Throughout Europe around 6000 cal. b.p. (ca. 4000 cal. b.c.) there are events that might correspond with rising lake levels and cooler conditions like those reported for northern Germany and the alpine region (Wieckowska et al.; Magny 2004). From 5700 until 5100 cal. b.p. (3750–3150 cal. b.c.) aridity increased in the Po plain of northern Italy (Mercuri et al.), and approximately at the same time similar changes also occurred in the southern Pyrenees (Perez-Obiol et al.), western Taurus mountains (Bakker et al.), Attiki, southeastern Greece (Kouli), the Don river basin (Novenko et al.) and southern Trans-Urals (Lapteva and Korona). In southwest Bulgaria there is hardly any evidence for human activity in the pollen records during this period (Marinova et al.).

From the time of ca. 3000 cal. b.p. (1000 cal. b.c.) onwards in most records, especially in southern Europe, human impact on the vegetation is rather strong and in many cases it masks or biases the climatic signals.

The Little Ice Age seems to be the only late Holocene climate signal that is not overwritten by traces of human activity in palaeorecords and strong enough to be regularly observable throughout Europe (Bakker et al., Kouli, Marinova et al., Novenko et al., Perez-Obiol et al.) and even beyond (e.g.

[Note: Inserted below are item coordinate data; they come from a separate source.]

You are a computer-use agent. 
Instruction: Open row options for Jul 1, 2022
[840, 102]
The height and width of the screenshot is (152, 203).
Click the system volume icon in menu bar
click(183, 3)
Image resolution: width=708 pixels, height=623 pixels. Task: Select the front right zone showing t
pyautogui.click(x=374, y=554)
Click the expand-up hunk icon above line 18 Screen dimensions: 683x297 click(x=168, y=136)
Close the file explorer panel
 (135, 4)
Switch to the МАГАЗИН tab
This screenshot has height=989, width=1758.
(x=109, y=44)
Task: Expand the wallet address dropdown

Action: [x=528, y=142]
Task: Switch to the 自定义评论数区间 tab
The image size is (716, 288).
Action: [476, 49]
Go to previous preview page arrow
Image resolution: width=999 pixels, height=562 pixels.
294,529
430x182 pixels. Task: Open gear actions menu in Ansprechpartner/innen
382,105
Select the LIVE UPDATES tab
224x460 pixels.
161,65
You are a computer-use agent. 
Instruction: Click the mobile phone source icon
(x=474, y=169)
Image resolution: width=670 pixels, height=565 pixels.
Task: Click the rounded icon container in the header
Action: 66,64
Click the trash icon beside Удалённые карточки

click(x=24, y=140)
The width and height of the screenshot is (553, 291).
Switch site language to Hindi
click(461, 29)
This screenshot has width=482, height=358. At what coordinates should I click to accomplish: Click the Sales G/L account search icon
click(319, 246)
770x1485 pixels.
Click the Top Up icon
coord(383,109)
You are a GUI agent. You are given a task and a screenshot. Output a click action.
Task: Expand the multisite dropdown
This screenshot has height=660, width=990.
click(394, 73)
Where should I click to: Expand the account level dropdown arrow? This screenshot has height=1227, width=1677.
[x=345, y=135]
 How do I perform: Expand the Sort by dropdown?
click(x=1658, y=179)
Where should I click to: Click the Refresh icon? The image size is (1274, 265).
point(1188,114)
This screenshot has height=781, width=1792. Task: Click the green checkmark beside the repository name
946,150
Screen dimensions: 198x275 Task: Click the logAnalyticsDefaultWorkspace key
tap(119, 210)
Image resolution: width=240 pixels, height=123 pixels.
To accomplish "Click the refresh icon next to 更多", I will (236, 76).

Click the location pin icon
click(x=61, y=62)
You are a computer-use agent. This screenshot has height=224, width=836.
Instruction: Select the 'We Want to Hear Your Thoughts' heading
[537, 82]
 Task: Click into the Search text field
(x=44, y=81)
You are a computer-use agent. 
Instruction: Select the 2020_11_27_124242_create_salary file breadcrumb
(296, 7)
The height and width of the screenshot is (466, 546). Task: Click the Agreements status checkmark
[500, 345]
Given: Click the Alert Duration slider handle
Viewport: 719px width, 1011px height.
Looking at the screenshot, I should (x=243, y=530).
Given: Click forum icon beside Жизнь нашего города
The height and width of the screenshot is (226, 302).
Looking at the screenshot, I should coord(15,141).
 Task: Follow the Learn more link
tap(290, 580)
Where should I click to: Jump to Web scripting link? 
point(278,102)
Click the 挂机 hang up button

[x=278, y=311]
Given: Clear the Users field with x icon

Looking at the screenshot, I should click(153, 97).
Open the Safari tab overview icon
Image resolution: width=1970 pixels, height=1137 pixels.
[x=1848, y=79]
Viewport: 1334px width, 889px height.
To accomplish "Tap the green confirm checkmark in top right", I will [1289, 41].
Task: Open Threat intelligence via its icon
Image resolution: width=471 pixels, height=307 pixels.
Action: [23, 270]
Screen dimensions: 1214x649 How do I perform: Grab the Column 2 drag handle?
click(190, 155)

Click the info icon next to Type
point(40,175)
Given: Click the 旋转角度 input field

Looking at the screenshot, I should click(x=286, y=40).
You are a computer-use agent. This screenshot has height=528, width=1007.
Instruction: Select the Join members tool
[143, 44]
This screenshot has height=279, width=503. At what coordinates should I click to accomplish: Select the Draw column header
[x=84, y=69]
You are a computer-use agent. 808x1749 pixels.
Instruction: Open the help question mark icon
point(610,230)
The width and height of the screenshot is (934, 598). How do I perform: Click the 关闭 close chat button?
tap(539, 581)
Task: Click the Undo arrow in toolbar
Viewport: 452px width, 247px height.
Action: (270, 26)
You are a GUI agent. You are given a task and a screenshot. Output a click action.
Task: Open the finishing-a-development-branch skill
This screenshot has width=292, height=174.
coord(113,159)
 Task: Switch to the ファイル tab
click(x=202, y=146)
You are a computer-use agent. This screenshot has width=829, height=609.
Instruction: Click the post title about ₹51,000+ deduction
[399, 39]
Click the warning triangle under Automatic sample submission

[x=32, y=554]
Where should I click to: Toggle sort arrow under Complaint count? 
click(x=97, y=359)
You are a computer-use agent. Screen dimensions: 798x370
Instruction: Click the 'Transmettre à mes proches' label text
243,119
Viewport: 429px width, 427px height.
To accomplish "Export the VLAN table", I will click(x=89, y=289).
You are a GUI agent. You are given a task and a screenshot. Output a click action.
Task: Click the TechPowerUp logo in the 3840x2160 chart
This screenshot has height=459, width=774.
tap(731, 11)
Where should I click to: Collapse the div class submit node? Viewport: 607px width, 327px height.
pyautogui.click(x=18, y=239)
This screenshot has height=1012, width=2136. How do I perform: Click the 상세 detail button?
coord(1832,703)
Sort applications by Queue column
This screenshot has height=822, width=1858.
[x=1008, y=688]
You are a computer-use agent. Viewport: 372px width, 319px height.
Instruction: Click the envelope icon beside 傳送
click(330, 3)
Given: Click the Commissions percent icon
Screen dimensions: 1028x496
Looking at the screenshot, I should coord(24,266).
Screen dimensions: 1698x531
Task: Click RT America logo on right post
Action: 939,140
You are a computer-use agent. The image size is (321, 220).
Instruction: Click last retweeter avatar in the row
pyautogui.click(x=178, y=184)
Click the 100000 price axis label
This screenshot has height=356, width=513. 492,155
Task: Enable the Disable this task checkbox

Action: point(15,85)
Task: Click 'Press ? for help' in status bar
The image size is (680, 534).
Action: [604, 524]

Kirleis et al. 2011).

The current issue presents recent advances of palaeoecological and archaeobotanical studies in a wide geographical range showing the beginnings of the human induced shaping of landscapes and the regional differences in timing and extension of those changes. However, in many of the regions well dated and high resolution data on human environments are still missing and need further gathering of evidence. Still, we have to admit that the separation of human impact and natural change in Holocene palaeoecological records is hardly possible. One possibility to overcome this could be detailed comparisons with earlier periods when human interference can be excluded, such as the Eemian, and by investigating remote regions. The combination of both, investigations in the core area of human landscapes and in remote landscapes that were untouched by humans, is one clue for the modelling of future scenarios on human–environment interactions.